Work request —
Which lines below mention "will"? Pick each one out.

--- Task inputs ---

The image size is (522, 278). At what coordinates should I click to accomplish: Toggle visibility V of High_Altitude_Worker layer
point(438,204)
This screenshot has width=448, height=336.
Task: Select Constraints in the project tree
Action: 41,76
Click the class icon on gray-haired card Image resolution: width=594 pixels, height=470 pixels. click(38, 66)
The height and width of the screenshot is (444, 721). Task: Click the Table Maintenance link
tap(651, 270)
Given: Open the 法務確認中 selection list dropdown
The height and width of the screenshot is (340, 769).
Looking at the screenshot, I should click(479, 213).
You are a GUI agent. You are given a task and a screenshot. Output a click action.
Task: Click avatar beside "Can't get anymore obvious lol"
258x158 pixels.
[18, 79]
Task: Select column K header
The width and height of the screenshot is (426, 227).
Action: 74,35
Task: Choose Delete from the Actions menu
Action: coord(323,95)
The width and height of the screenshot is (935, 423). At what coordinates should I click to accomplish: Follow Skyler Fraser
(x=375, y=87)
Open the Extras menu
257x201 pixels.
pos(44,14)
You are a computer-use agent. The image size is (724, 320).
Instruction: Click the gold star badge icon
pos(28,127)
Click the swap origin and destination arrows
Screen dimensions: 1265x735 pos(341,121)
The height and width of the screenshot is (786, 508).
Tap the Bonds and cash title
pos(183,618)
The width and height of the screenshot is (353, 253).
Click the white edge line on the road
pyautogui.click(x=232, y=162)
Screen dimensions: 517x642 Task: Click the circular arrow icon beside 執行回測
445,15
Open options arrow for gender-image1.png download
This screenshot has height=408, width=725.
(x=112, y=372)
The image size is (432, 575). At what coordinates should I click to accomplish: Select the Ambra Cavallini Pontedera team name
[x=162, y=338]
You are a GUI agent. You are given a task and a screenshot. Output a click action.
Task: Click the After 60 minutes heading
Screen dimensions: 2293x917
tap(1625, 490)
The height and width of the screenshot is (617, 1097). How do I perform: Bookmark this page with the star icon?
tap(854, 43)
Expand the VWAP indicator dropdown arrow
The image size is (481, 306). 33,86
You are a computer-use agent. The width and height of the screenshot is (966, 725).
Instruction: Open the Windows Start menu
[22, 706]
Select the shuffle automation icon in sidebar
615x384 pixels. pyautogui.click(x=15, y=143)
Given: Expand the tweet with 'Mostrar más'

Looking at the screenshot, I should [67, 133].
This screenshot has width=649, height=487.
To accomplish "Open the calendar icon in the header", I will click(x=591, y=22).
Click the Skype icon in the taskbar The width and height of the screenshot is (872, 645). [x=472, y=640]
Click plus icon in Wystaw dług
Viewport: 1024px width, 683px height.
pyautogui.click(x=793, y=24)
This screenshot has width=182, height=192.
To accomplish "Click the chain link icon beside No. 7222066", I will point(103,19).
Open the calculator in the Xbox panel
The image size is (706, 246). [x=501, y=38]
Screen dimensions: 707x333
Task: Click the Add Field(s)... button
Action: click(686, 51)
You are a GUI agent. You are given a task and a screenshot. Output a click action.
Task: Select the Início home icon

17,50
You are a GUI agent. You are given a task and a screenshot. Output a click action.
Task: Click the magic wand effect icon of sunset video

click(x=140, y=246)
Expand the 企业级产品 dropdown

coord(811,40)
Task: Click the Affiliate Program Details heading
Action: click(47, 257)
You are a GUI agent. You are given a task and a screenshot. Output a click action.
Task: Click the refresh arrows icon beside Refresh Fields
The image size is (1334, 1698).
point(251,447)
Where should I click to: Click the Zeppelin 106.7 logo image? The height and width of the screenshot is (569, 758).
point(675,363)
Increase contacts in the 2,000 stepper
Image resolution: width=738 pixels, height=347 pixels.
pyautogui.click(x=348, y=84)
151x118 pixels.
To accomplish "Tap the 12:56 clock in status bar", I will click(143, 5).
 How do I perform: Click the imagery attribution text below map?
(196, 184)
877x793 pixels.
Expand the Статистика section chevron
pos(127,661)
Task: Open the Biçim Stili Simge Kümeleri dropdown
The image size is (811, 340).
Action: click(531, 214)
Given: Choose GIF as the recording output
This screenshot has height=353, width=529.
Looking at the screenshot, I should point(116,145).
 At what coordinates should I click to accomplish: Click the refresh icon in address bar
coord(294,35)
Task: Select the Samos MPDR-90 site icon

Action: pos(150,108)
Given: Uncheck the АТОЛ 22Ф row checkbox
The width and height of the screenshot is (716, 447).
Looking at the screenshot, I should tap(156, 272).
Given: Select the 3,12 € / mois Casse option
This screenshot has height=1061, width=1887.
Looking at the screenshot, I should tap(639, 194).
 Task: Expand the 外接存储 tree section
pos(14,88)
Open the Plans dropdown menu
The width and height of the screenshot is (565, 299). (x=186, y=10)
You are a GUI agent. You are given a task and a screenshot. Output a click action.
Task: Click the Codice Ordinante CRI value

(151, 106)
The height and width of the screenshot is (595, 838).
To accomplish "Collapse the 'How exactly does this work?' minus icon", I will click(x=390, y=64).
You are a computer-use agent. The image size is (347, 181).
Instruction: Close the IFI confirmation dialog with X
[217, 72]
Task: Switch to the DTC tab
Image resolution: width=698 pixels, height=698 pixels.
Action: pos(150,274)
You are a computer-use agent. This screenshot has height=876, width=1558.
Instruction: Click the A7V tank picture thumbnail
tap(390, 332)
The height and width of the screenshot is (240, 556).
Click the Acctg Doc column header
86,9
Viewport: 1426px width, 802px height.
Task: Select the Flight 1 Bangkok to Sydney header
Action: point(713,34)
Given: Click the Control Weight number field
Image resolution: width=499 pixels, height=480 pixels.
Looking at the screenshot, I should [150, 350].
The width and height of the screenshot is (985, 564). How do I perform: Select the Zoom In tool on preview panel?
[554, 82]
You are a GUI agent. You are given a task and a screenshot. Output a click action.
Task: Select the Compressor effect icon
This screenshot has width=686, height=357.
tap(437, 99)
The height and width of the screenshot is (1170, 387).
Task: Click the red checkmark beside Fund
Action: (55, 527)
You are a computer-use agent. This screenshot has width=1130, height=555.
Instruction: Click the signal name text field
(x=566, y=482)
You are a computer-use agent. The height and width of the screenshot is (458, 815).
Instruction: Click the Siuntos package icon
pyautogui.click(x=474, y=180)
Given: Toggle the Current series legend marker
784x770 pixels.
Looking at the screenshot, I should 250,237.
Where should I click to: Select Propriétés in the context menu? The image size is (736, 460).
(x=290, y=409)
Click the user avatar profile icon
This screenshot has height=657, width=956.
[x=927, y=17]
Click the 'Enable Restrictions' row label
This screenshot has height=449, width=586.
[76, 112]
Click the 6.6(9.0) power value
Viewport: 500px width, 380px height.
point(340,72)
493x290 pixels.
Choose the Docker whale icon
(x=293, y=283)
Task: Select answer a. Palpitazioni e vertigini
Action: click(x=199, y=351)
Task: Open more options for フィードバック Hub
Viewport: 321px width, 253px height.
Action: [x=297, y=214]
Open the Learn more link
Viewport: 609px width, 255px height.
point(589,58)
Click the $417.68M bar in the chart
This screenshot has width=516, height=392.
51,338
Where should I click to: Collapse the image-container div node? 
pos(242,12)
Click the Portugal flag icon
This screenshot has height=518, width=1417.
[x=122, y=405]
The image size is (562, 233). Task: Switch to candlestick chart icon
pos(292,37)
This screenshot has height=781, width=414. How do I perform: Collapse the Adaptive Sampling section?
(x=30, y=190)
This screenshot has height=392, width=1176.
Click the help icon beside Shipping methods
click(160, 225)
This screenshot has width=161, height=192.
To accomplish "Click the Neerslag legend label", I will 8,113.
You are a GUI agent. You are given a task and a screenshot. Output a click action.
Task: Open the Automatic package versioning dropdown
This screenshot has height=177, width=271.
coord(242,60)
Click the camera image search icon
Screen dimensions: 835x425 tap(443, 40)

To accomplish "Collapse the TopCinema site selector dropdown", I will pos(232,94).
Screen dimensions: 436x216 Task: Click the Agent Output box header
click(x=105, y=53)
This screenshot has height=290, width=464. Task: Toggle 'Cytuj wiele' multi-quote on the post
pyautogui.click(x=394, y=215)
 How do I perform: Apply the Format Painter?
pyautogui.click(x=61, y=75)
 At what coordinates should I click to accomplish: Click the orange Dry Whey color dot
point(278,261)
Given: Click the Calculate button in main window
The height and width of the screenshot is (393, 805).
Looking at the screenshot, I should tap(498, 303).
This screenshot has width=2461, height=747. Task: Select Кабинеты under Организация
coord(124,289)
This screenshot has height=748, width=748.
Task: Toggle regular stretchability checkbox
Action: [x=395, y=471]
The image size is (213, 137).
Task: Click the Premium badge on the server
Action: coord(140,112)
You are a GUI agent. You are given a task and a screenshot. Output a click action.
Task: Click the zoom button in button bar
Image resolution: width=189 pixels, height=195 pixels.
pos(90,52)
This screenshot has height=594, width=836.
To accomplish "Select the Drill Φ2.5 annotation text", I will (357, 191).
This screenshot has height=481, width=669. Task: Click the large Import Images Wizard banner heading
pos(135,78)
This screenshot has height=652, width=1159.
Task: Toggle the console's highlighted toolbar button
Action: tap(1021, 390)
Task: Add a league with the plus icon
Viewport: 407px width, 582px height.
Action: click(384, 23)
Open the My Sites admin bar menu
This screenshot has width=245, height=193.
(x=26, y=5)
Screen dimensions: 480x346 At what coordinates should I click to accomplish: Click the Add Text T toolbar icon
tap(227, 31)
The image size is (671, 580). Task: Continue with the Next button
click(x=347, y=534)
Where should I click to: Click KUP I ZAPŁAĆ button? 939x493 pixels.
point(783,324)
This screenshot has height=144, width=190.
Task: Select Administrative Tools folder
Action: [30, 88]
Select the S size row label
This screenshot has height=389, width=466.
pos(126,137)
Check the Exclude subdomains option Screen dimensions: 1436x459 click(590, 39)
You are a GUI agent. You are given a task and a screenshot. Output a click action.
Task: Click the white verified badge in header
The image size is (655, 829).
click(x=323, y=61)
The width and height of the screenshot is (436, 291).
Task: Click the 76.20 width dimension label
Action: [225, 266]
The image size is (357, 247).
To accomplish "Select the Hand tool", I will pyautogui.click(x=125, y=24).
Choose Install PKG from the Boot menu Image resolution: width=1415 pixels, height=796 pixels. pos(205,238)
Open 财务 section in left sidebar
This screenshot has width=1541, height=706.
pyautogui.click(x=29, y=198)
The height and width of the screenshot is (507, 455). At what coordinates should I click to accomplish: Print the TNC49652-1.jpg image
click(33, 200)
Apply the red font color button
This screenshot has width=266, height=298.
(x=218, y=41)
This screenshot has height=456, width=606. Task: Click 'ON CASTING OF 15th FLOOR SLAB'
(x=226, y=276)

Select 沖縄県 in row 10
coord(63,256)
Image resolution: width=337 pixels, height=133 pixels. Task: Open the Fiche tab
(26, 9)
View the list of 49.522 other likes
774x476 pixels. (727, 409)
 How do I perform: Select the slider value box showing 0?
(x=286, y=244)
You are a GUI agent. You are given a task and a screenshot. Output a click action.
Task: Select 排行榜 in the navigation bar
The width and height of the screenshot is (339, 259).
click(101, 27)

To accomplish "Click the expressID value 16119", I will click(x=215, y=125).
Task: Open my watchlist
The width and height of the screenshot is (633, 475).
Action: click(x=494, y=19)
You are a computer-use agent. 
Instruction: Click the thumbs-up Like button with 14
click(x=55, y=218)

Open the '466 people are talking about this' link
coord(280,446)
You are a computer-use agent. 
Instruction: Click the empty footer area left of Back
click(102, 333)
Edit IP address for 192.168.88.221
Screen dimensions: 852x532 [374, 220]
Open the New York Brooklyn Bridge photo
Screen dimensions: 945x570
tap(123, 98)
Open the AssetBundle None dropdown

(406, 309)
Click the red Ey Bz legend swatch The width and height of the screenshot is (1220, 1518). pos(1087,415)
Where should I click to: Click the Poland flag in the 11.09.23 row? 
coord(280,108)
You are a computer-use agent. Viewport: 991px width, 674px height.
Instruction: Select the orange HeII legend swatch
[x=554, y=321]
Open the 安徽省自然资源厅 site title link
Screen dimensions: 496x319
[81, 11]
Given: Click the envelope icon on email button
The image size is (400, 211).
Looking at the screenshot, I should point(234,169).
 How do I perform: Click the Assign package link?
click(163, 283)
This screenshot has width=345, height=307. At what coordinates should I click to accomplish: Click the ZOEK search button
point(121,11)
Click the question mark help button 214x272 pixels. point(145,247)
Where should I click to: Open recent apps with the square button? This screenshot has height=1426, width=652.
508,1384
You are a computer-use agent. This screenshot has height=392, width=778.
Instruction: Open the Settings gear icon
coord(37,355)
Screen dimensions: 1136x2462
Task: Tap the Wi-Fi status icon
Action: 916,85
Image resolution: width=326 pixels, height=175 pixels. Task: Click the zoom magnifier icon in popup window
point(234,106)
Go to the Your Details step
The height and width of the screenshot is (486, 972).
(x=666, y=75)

---

Answer to the problem —
To accomplish "Open the calendar icon in the header", I will click(x=591, y=22).
To accomplish "Click the chain link icon beside No. 7222066", I will point(103,19).
To accomplish "Tap the 12:56 clock in status bar", I will click(143, 5).
To accomplish "Collapse the 'How exactly does this work?' minus icon", I will click(x=390, y=64).
To accomplish "Click the Neerslag legend label", I will 8,113.
To accomplish "Collapse the TopCinema site selector dropdown", I will pos(232,94).
To accomplish "Select the Drill Φ2.5 annotation text", I will (357, 191).
To accomplish "Select the Hand tool", I will pyautogui.click(x=125, y=24).
To accomplish "Click the expressID value 16119", I will click(x=215, y=125).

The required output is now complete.